Life In the Flat Lane

A decent storm passed through and left about 50cm (19 inches) of snow throughout the central Cordillera. Finally. I took the opportunity to head up the
Cajon del Maipo with the Parque Nacional El Morado as a destination. I had a great first tour up there last year with the continent-skipping Lea and was hoping for more of the same.

The 5,856 meter (19,214 feet) Volcan San José stands at the top of the Cajon del Maipo and straddles the border between Chile and Argentina.

The problem was that the Andes weren't quite ready to accommodate. When the Andes ask for your patience it's best to comply. The relatively dry preceding month had taken its toll on the snowpack and the new storm was both warm and wet. Though the snow level dropped significantly the snow itself was heavy with water and the storm probably went through an interval or two of rain.

The ranger at the park entrance told me to watch out for avalanches. Fair enough advice. Upon reaching the main valley floor, though, it seemed his words were a little late. As far as I could see nearly every available slope and gully had sluffed or slid its way to the valley bottom at some point the previous day or during the storm itself.

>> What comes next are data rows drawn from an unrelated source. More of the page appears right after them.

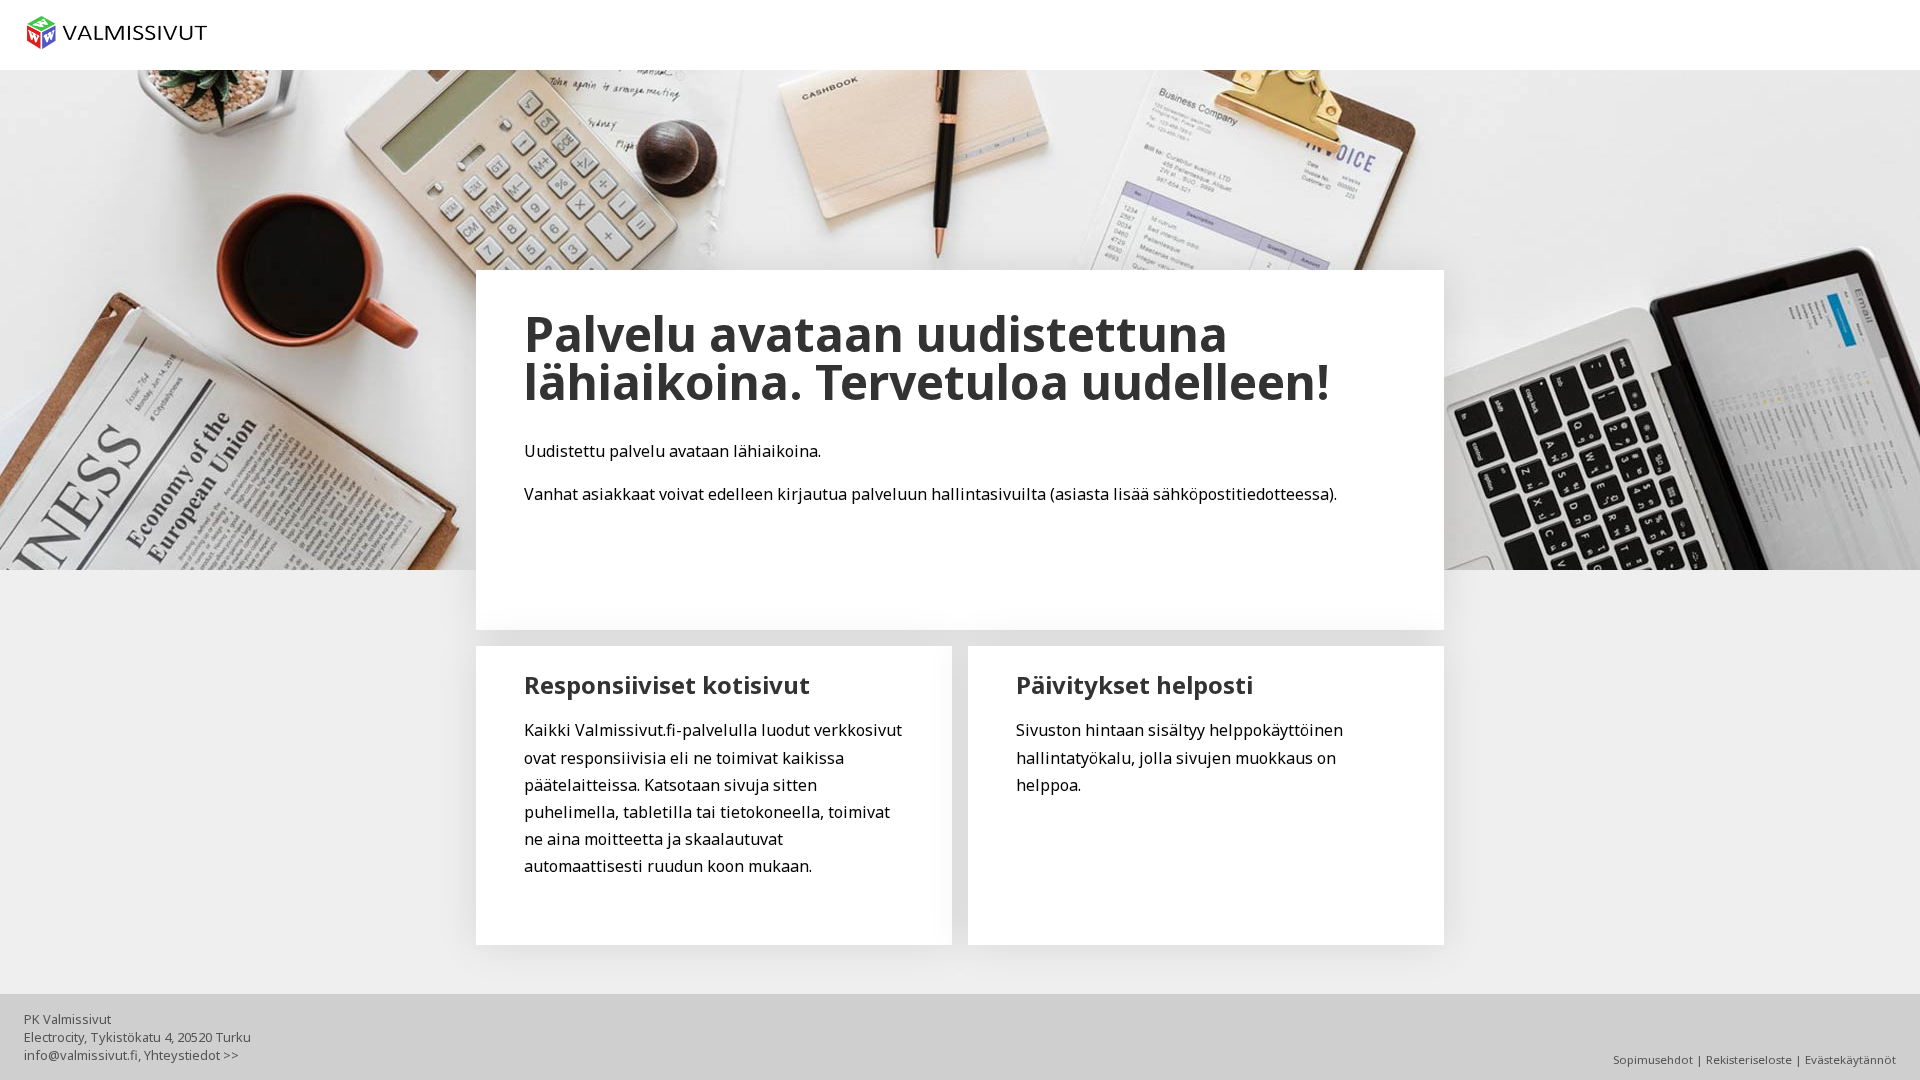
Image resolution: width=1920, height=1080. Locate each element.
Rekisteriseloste (1749, 1059)
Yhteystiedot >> (191, 1055)
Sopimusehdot (1653, 1059)
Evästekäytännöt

Not real encouraging. In addition to the avalancharama that often slid to the bare ground, the thin, unsupportable morning crust quickly melted into a heavy, waffle batter-like glop that stuck to skis, boots, egos, and plans. The day turned rapidly from cool and crisp to warm and warmer. The nice thing about avalanche debris, though, is that it provides a safe locale for sunbathing, picnics, and naps. So I did.

The rest of the day was spent slogging up the river, slogging down the river, looking up, looking down, looking side to side, taking pictures, and eating chocolate. A pretty good place to do all of the above.

While basking in the sun for about four hours I remember thinking distinctly that I felt like the only living boy in Santiago. A beautiful Sunday afternoon and a giant city of five-million and I was completely alone for the entire time. Until I made my way out, that is. It was then, in the waning hours of the afternoon, that the rest of Santiago woke itself up and realized that there was a real live day going on and they better make use of it. I passed several groups on their way up, postholing to their knees (and I thought skis were ineffective). Then back down to the road where everyone with a portable grill and a pile of meat made their way out of the city to see what this thing called fresh air was all about.

So I will employ more patience, skin around river bottoms, sunbathe. A week of warm temperatures and clear skies will help straighten things out. Or melt them all away.

I skin. I skin I am. I skin therefore I am. I think.

The Flatt & Scruggs Preservation Society!
The Flatlanders website.

(If you can't see a small, blue square and triangle that resembles a play button, go here and follow directions. Installing this will allow you to read and listen to music at the same time--like a real live multitasker!)


livinginpatagonia.com said...

Just remember, a bad day on the mtn is still better than a good day in the office.

steven hatcher said...

Quite true. But is a bad day in the mountains better than a bad day fishing?